Leftism: From de Sade and Marx to Hitler and Marcuse, by Erik von Kuehnelt-Leddihn (EvKL)
EvKL offers an examination of three thinkers (well, two thinkers and one movement) that continued and accelerated the move toward radical thought during the nineteenth century, Pierre Joseph Proudhon, Karl Marx, and the Fabian Society. Following is a brief examination of each.
Pierre Joseph Proudhon
Proudhon was certainly an enemy of the omnipotent state, but he was an enemy of many other ideas and realities: some for the good, some not so much.
First, for the good: he certainly made an enemy of Karl Marx. While both had similar ends in mind – the withering away of the state, the end of a concentration of wealth, etc. – they had different means. For Proudhon the means was to be through evolutionary change, where the proper end was discovered. For Marx it was the other way – we saw this way in Lenin and Stalin.

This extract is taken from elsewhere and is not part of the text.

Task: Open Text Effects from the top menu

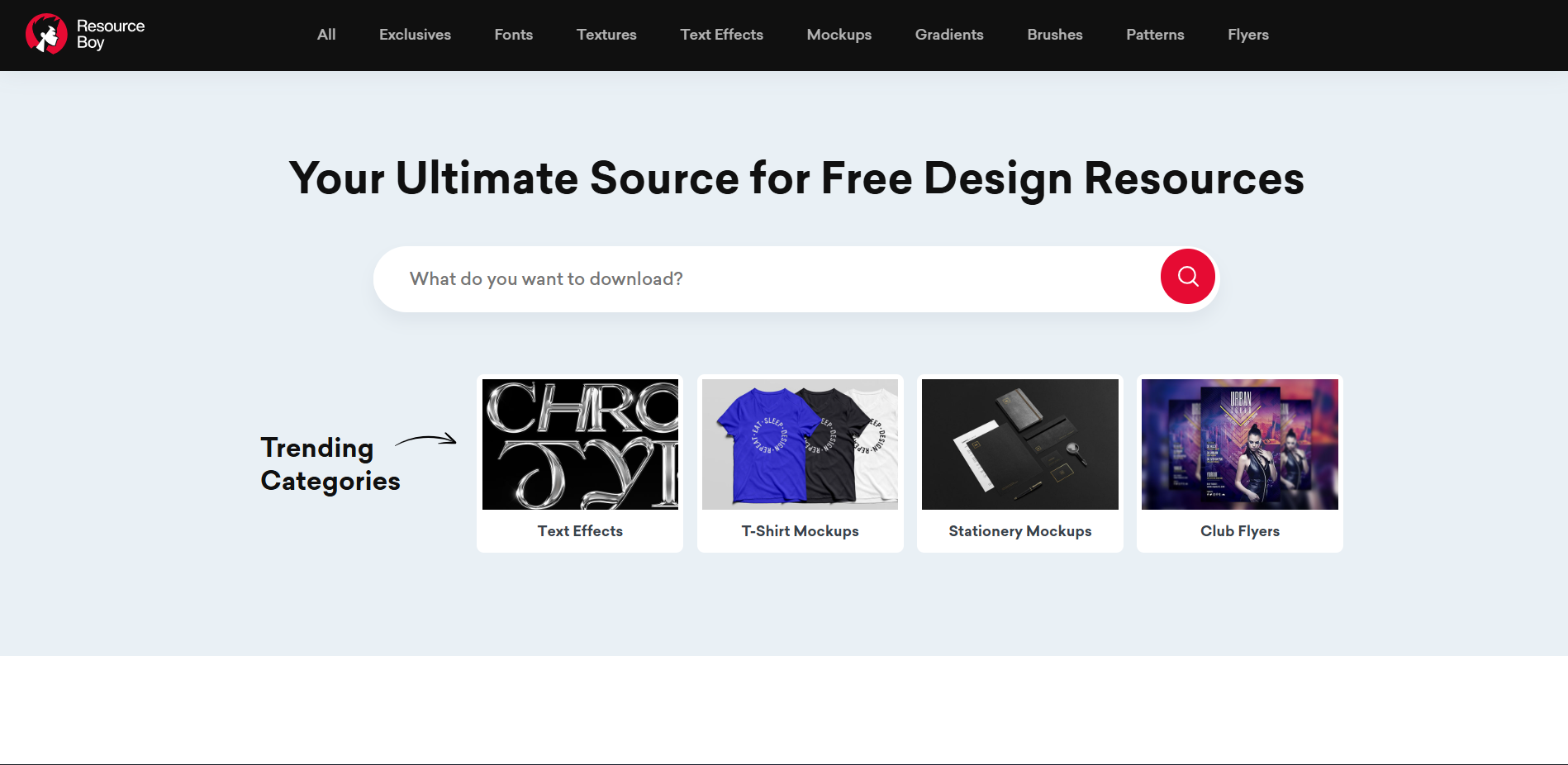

Now for the not so much: Proudhon, while not collectivist was a socialist favoring distribution of income – a mutualist.
He was strongly opposed to economic liberalism because he feared bigness, the concentration of wealth, mammoth enterprises, yet he was equally an enemy of the omnipotent centralized state which figures as the keystone in all leftist thinking.
His ideas were bound to come into conflict with the later socialist ideas of dictatorial and centralizing power.
While EvKL believes that had Proudhon’s methods prevailed, the West might have coped with socialism better, I am not so sure. Ultimately socialism destroys: destroys wealth, destroys community, destroys culture, destroys property, destroys tradition. No society can survive this.
[Marx] wrote a dissertation on Epicurus, whose philosophy has a decidedly materialistic flavor, for the University of Jena which gave him a Ph.D. In Berlin young Marx became strongly influenced by Hegel and his school.
Epicureanism offers gods, but gods that do not in any way concern themselves with the goings-on of this world. What good are irrelevant gods? Yes, I guess that is the point.
…one does not find any preoccupation with ethics in Marx's thinking or writing.
If the gods don’t care, why would Marx? Better yet, if Marx can find gods who do not care, all the better.
Morality, Feuerbach insisted, will never be sustained by religion, but only by an improvement in living conditions-in other words, by "social betterment." This of course is a notion which not only became typically Marxist but which is shared by the American moderate left, if not by American folklore.
Who is this Feuerbach?
Ludwig Andreas von Feuerbach (28 July 1804 – 13 September 1872) was a German philosopher and anthropologist best known for his book The Essence of Christianity, which provided a critique of Christianity which strongly influenced generations of later thinkers, including Karl Marx, Friedrich Engels, Richard Wagner, and Friedrich Nietzsche.